I'm not sure where the "bogus data" comes or to what that refers
specifically. But, the host does have some level of control:

I was referring to gaps in the collection of data that the host perf
subsystem doesn't know about if ATTRIBUTES.PERFMON is set for a TDX
guest. This can potentially be a problem if someone is trying to
measure events per unit of time.

Ahh, that makes sense.

Does SGX cause problem for these people? It can create some of the same
collection gaps:

performance monitoring activities are suppressed when entering
an opt-out (of performance monitoring) enclave.


Are the end perf user aware of the collection gaps caused by the code running under SGX?

As far as I know there shouldn't be one yet, we may need a tool like "perf-kvm" for SGX enclaves.

The host VMM controls whether a guest TD can use the performance
monitoring ISA using the TD’s ATTRIBUTES.PERFMON bit...

So, worst-case, we don't need to threaten to kill guests. The host can
just deny access in the first place.

The KVM module parameter "enable_pmu" might be respected,
together with a per-TD guest user space control option.


I'm not too picky about what the PMU does, but the TDX behavior didn't
seem *that* onerous to me. The gory details are all in "On-TD
Performance Monitoring" here:

https://www.intel.com/content/dam/develop/external/us/en/documents/tdx-module-1.0-public-spec-v0.931.pdf

My read on it is that TDX host _can_ cede the PMU to TDX guests if it
wants. I assume the context-switching model Jim mentioned is along the
lines of what TDX is already doing on host<->guest transitions.
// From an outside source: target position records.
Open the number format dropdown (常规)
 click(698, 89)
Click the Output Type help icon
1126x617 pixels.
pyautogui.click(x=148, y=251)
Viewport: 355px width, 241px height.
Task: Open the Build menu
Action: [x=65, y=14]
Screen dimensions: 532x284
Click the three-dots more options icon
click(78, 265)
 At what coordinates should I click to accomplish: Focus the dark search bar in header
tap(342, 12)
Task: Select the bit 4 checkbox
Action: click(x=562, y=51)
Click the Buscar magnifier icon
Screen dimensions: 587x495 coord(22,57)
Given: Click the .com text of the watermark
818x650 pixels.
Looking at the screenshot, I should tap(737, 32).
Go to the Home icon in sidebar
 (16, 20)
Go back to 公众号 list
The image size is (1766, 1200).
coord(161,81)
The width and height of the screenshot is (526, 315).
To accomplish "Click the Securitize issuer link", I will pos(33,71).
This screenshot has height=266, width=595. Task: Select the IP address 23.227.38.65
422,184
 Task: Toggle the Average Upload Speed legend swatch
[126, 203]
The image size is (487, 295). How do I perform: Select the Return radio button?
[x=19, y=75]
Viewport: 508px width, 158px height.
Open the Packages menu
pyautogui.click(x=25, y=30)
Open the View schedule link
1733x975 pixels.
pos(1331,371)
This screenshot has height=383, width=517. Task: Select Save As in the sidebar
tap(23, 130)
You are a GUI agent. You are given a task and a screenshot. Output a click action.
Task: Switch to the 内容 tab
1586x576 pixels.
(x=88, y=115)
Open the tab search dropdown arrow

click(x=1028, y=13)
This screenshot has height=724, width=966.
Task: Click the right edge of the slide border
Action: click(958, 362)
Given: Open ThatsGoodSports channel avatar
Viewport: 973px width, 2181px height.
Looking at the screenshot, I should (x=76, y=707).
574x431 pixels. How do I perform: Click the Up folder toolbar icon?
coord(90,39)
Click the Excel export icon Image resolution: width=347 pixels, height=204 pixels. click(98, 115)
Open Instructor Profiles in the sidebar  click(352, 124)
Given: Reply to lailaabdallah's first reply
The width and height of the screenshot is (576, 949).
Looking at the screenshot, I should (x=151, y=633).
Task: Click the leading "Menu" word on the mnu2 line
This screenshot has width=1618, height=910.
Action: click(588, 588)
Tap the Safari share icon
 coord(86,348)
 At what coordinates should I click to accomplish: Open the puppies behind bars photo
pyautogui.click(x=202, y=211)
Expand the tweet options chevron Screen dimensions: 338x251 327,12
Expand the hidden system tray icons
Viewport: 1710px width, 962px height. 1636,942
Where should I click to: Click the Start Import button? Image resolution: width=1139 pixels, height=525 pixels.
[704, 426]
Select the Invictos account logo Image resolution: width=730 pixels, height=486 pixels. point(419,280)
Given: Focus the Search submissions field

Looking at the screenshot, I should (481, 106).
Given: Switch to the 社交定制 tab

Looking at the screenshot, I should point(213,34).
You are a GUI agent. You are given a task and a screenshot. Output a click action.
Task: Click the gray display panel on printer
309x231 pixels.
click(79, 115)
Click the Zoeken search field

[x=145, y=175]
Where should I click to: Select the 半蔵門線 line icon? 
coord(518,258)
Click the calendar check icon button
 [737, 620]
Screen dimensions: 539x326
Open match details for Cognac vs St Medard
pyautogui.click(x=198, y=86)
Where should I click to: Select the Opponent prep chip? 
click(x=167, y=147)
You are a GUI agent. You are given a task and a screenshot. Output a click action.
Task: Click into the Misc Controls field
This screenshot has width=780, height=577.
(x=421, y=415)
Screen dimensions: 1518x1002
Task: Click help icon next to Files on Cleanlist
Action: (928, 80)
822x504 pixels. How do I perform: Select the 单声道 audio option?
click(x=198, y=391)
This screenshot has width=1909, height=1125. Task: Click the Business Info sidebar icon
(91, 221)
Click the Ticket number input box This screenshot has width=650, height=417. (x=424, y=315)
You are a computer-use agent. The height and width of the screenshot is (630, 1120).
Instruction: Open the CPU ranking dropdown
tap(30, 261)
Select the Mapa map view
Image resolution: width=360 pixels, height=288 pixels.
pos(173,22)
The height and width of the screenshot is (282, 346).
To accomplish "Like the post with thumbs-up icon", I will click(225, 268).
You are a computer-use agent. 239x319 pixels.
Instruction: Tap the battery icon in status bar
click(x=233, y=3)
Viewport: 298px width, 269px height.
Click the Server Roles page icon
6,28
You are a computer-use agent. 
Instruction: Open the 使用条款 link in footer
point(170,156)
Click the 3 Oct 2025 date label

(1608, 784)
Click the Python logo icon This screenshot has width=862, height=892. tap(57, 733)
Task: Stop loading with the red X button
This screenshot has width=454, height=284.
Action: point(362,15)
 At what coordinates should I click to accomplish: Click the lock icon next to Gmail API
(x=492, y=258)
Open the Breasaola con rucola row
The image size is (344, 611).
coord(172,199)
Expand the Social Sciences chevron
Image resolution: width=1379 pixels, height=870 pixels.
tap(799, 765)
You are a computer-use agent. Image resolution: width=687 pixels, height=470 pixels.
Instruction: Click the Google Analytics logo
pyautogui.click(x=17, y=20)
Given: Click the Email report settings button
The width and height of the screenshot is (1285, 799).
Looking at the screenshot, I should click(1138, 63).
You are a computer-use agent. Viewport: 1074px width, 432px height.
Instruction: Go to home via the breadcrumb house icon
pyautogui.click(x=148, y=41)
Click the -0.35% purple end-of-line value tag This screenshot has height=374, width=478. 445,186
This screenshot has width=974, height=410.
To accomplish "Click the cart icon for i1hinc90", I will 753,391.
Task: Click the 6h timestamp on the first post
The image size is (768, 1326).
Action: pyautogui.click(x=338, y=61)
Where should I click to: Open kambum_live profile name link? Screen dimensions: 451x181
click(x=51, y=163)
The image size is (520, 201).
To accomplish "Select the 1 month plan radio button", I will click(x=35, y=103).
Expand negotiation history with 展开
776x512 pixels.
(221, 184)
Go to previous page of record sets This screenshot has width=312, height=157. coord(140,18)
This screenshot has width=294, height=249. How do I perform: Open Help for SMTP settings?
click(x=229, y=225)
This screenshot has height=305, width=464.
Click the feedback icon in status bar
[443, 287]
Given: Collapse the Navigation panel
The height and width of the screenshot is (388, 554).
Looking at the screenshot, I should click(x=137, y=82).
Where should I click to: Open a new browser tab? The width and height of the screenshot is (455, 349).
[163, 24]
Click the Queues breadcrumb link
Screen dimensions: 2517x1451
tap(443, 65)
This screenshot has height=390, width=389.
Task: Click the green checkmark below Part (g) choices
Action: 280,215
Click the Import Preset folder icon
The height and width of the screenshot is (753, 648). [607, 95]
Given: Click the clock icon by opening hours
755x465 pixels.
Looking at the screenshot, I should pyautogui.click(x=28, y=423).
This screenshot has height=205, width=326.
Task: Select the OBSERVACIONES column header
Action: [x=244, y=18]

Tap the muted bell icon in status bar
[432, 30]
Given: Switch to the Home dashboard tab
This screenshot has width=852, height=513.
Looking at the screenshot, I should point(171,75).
Right. If ATTRIBUTES.PERFMON is set, then "perfmon state is
context-switched by the Intel TDX module across TD entry and exit
transitions." Furthermore, the VMM has no access to guest perfmon
state.

Even the guest TD is under off-TD debug and is untrusted ?

I think we (host administrators) need to profile off-TD guests to locate
performance bottlenecks with a holistic view, regardless of whether the
ATTRIBUTES.PERFMON bit is cleared or not.

Perhaps shared memory could be a way to pass guests performance data
to the host if PMU activities are suppressed across TD entry and exit
transitions for the guest TD is under off-TD debug and is untrusted.


If you're saying that setting this bit is unacceptable, then perhaps
the TDX folks need to redesign their in-guest PMU support.

It's fine with *me*, but I'm not too picky about the PMU. But, it
sounded like Peter was pretty concerned about it.

One protocol I've seen is that the (TD or normal) guest cannot compromise
the host's availability to PMU resources (at least in the host runtime).

It's pretty fine and expected that performance data within the trusted TDX guest
should be logically isolated from host data (without artificial aggregation).


In any case, if we (Linux folks) need a change, it's *possible* because
most of this policy is implemented in software in the TDX module. It
would just be painful for the folks who came up with the existing mechanism.


When the code to enable ATTRIBUTES.PERFMON appears in the mailing list,
we can have more discussions in a very good time window.